Bodies in Crisis Online Exhibit Launches
- Post Date: 9/6/2023
- Author: Clara Bosak-Schroeder, Associate Professor of Classics
- Reading Time: 5 minute read
I began this project by searching my way through the Spurlock’s online catalogue. I didn’t have a theme in mind—I didn’t really know what I was looking for. Instead, I was committed to a scope. In my field, classical studies, Greek and Roman artifacts are often separated from their broader Mediterranean context. I wanted to start with that context, to show the relationships between cultures and expand what visitors might expect from “the ancient world.” Following the example of Carol Symes’ journal at Illinois, The Medieval Globe, I thought not just about the lands that border the Mediterranean Ocean but the networks of trade and conquest that it facilitated. This led me to survey objects across Europe, the Middle East, and Africa.
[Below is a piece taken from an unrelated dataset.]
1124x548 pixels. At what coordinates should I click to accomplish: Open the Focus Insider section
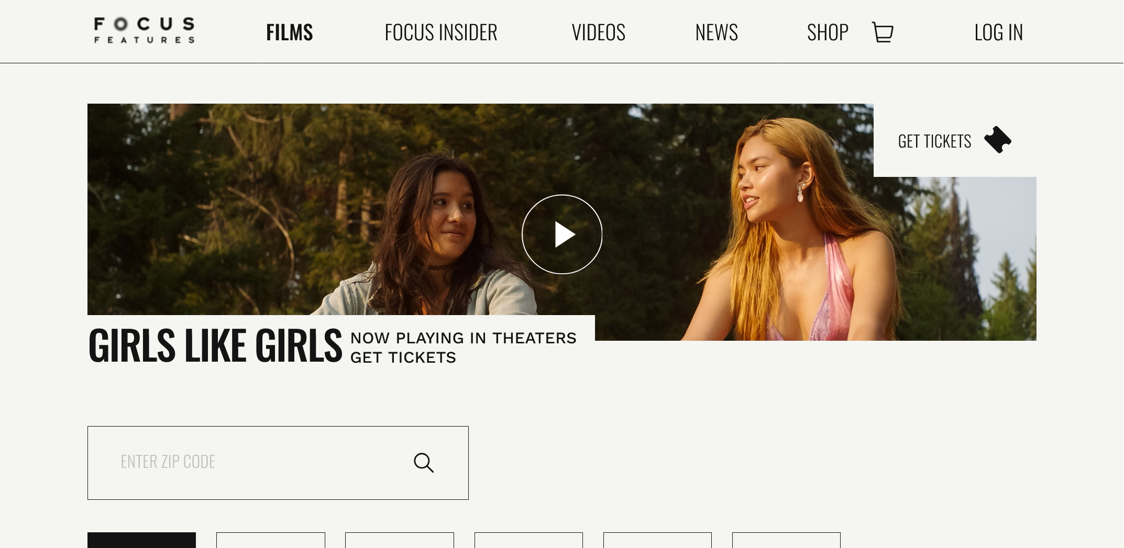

And what I found were bodies: the human and sometimes the divine body in moments of death, disability, and monstrous transformation. These categories resonated with my own experience (external link) of bodily change: my mother’s sudden, excruciating death in 2012; my odyssey through infertility, IVF, miscarriage, and the birth of my daughter; and the chronic illness and disability that have shaped more than half of my life. As time goes on—and despite my great privilege as a white person and tenured professor—it feels like I can take less and less of the world for granted. I feel at sea, I feel it in my very cells.
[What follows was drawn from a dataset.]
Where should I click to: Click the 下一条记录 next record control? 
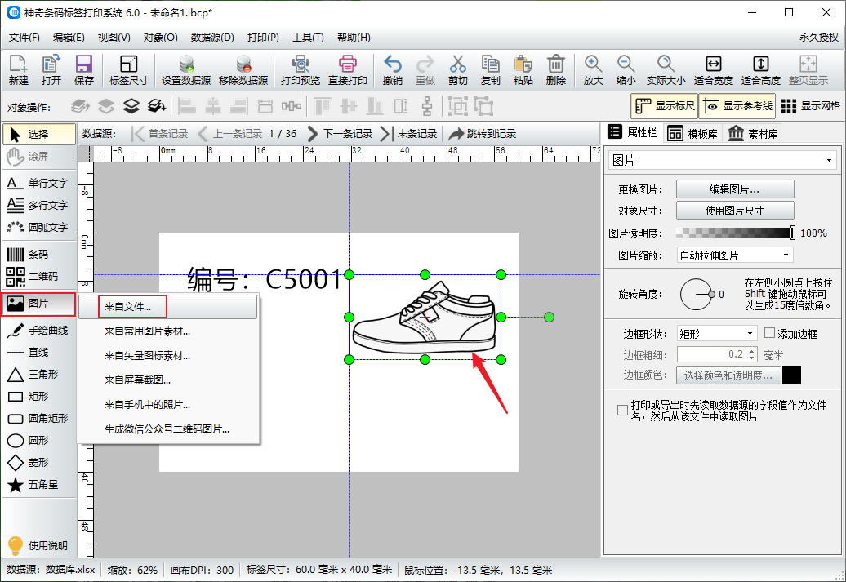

When I pitched this exhibit in 2020, I wasn’t thinking explicitly about the pandemic, but my mentors at Spurlock saw potential for visitors to reflect on and process their pandemic experience through an encounter with ancient objects. We thought that this exhibit would come “after” Covid-19 and provide a retrospective understanding, an understanding of what we had been through together. This is not that “after,” if an after is even possible. And without trying to make everything about the pandemic, I think we were right: these objects can be tools for understanding the specifics of mortality and illness, of what “normal” means for our bodies and lives at this very particular moment in time.
But this is only one meaning Bodies in Crisis may hold. I’ve told you what I see when I look at these objects, but even if I could determine your interpretation, I wouldn’t want to. This is what I love about museum practice: the collaboration between visitor and curator, the museum as a space not to passively learn but to actively create. Many people who visit this exhibit—including perhaps yourselves!—won’t look at all of it, won’t read many of the words I have so carefully written. I love this. I love crafting something and then letting it go.